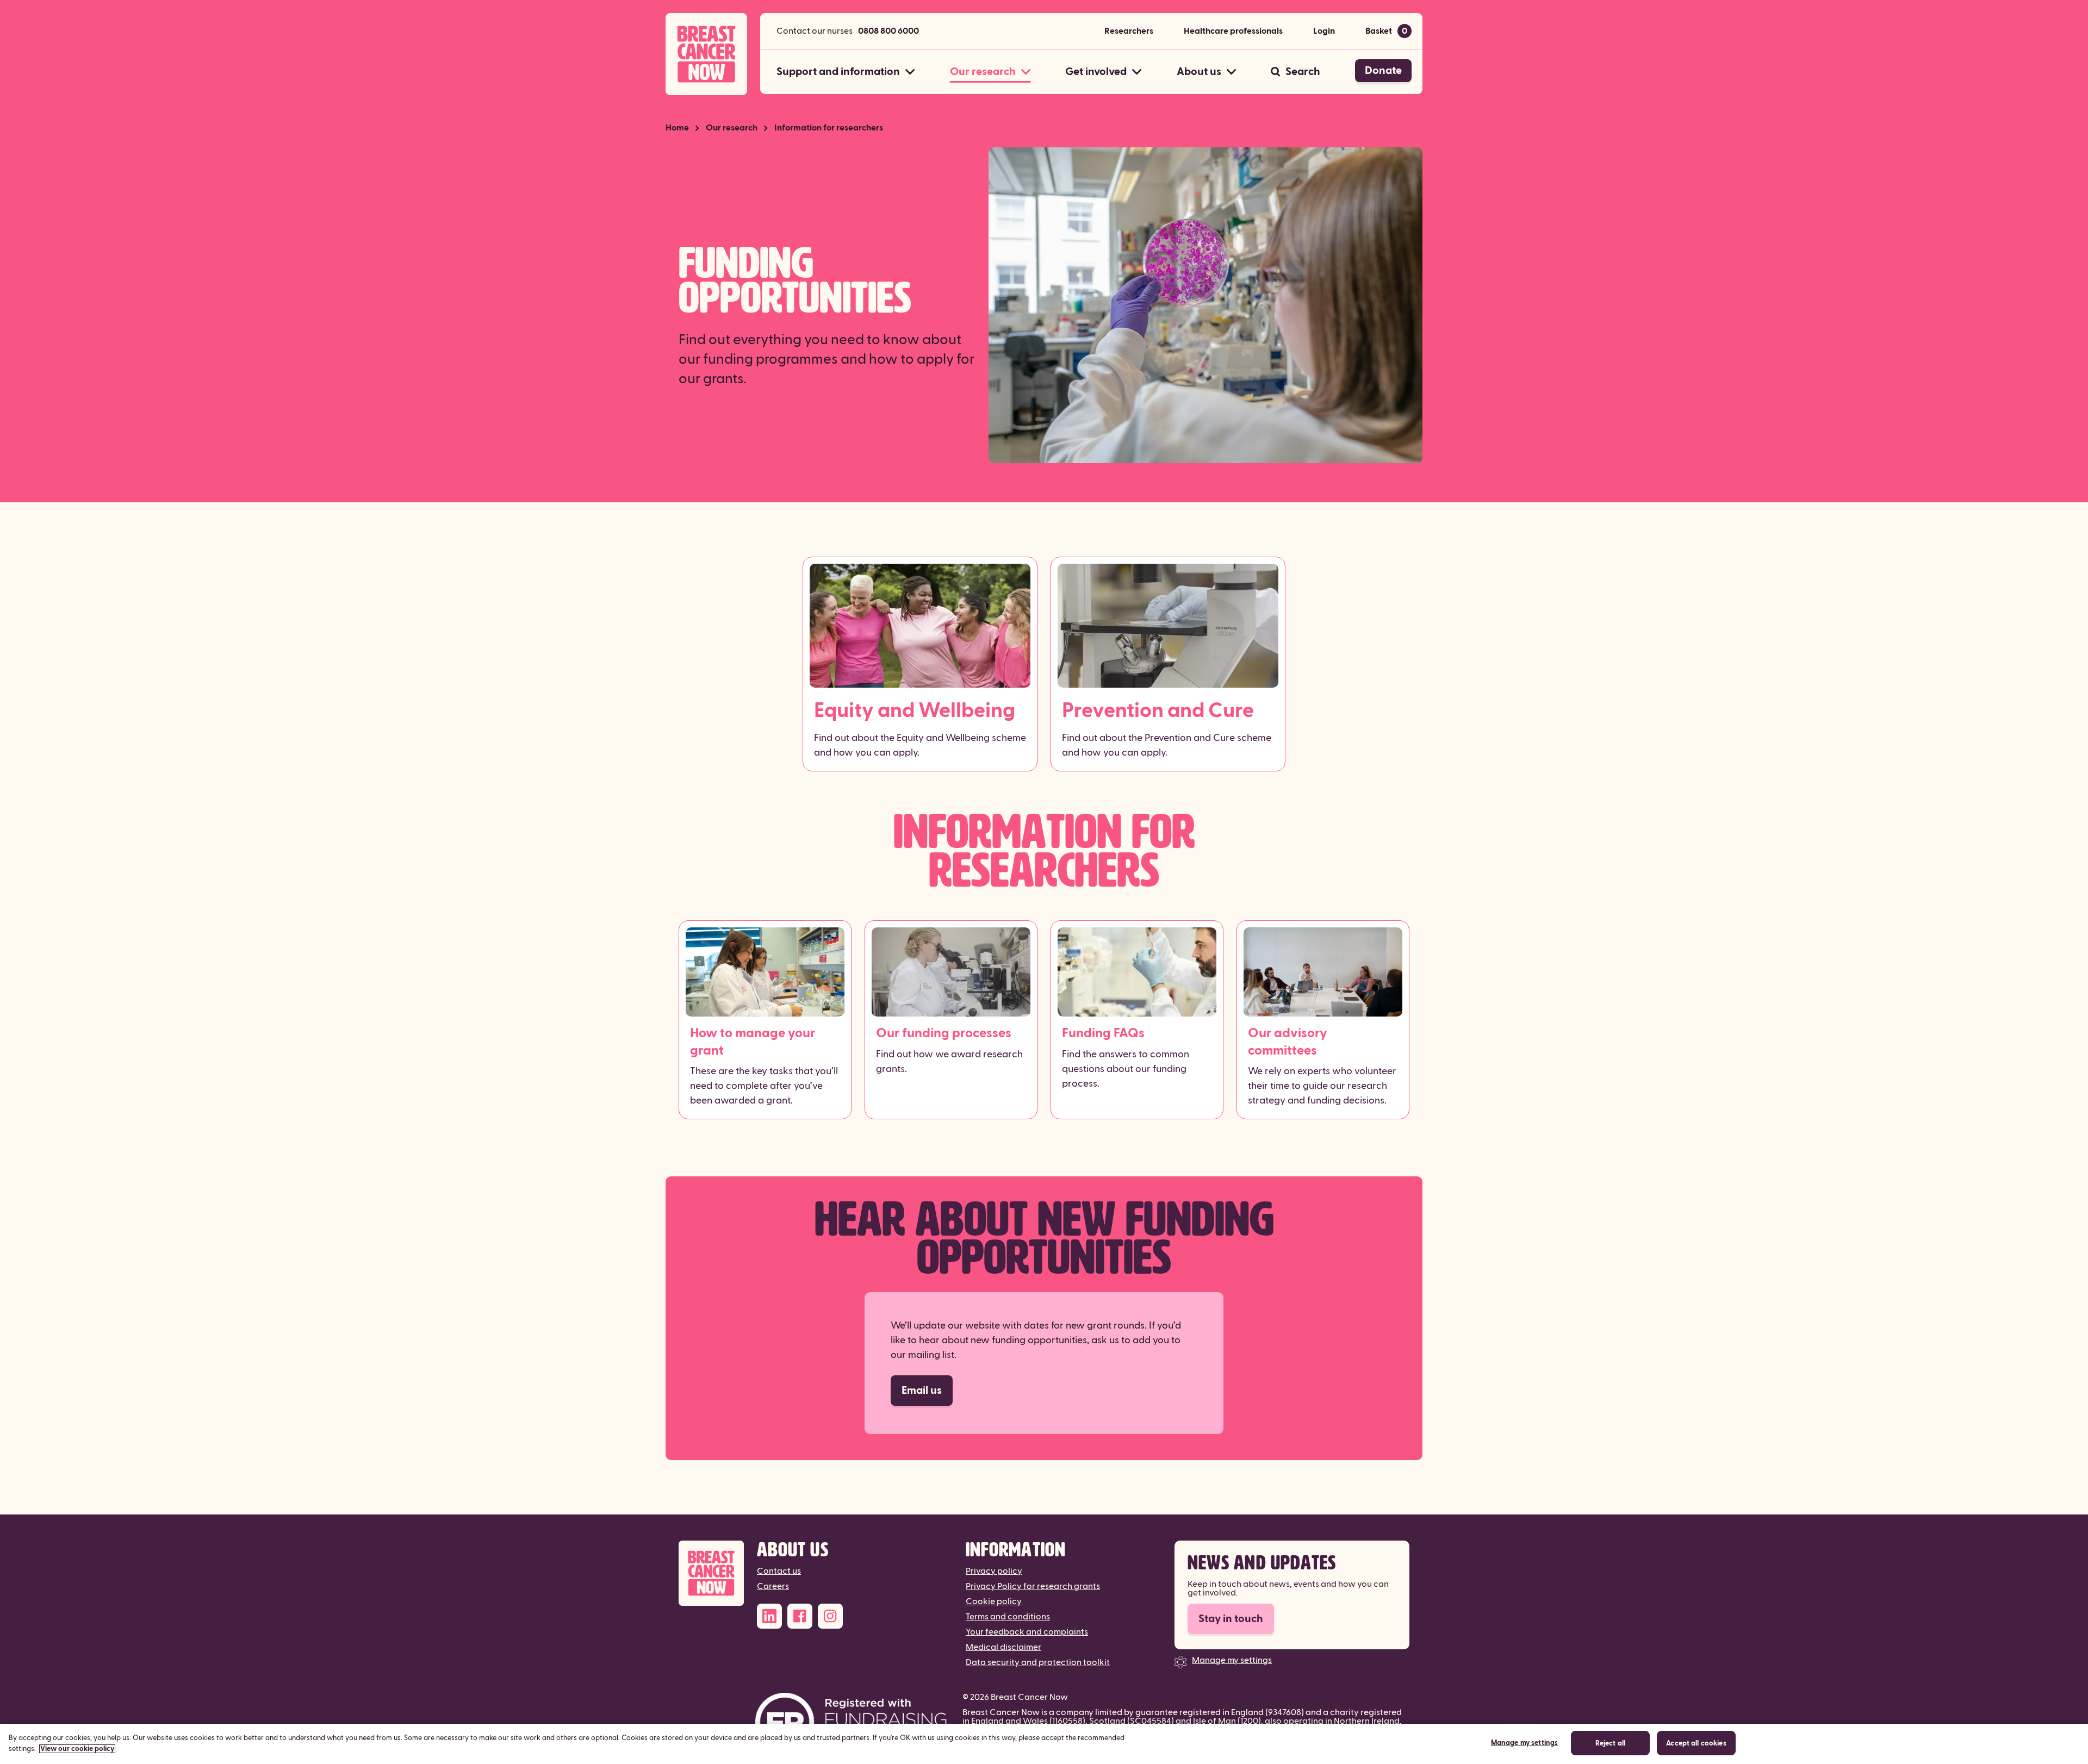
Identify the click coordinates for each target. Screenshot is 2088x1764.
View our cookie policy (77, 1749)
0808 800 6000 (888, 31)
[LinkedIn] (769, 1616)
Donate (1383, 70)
__________________________________________________
Task instructions:
Images must not appear; print each record precisely as it reads.

Reply to the exercise:
Identify the click coordinates for each target. Screenshot is 2088x1764.
View our cookie policy (77, 1749)
0808 800 6000 (888, 31)
[LinkedIn] (769, 1616)
Donate (1383, 70)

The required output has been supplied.